I rang home straight after that and told Mum what Grandpa and I were up to, about everything that had happened that day, about how Grandpa’s story was coming out in the newspaper the next morning.
It was a long phone call – and Grandpa had a word with her too. But by the end of it, when she’d heard all about Aman, she wanted to do anything she could to help, and so did Dad. They agreed to contact everyone we knew: family, friends, school – by email, Twitter, Facebook, text, phone, whatever way they could, to try to persuade them to come and join in the protest.
Mum was really fired up about it.
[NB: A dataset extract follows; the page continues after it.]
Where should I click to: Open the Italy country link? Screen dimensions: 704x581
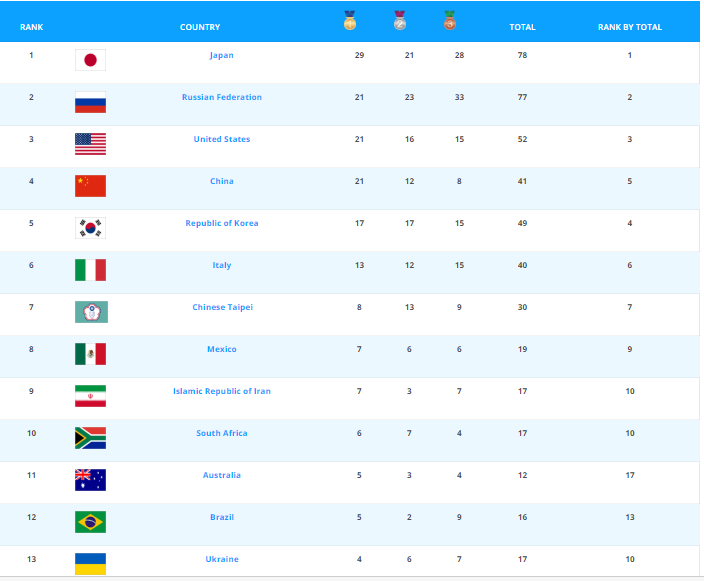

She’d been quite an activist when she was a student, she said. She knew how to do these things. And they’d be there the next day themselves at Yarl’s Wood, supporting us, of course they would.
Dad came on the phone then, and said he was really proud of me. (I really liked him saying that. I don’t think he’d ever said it before.) He sounded quite choked up, and said there were times when it was good to be a troublemaker, and this was one of them – but I wasn’t to make a habit of it!
So Grandpa and I left all that side of things, the organisation of the protest, to Mum and Dad, and busied ourselves on the kitchen floor, making the banners. We spread newspaper out wall-to-wall. I found a leftover pot of green paint, out in the garden shed. It wasn’t the best of colours, but it did the job. We made two. One read (my idea): WE WANT AMAN BACK. The other (Grandpa’s idea): LET OUR CHILDREN GO.
It took a lot longer than we thought. It didn’t help at all that Dog kept walking all over the banners, punctuating the letters with his great green smudgy paws. We kept trying to shoo him away, but he kept coming back. He thought it was a game, and there was nothing we could do to convince him it wasn’t. After that we went out in the garden and sat and looked up at the stars for a while by Grandma’s tree. There were shooting stars that night, lots of them. We counted six before we went to bed. But it was the one I had in my hand that mattered most, the one I was squeezing hard and wishing on, with every shooting star we saw.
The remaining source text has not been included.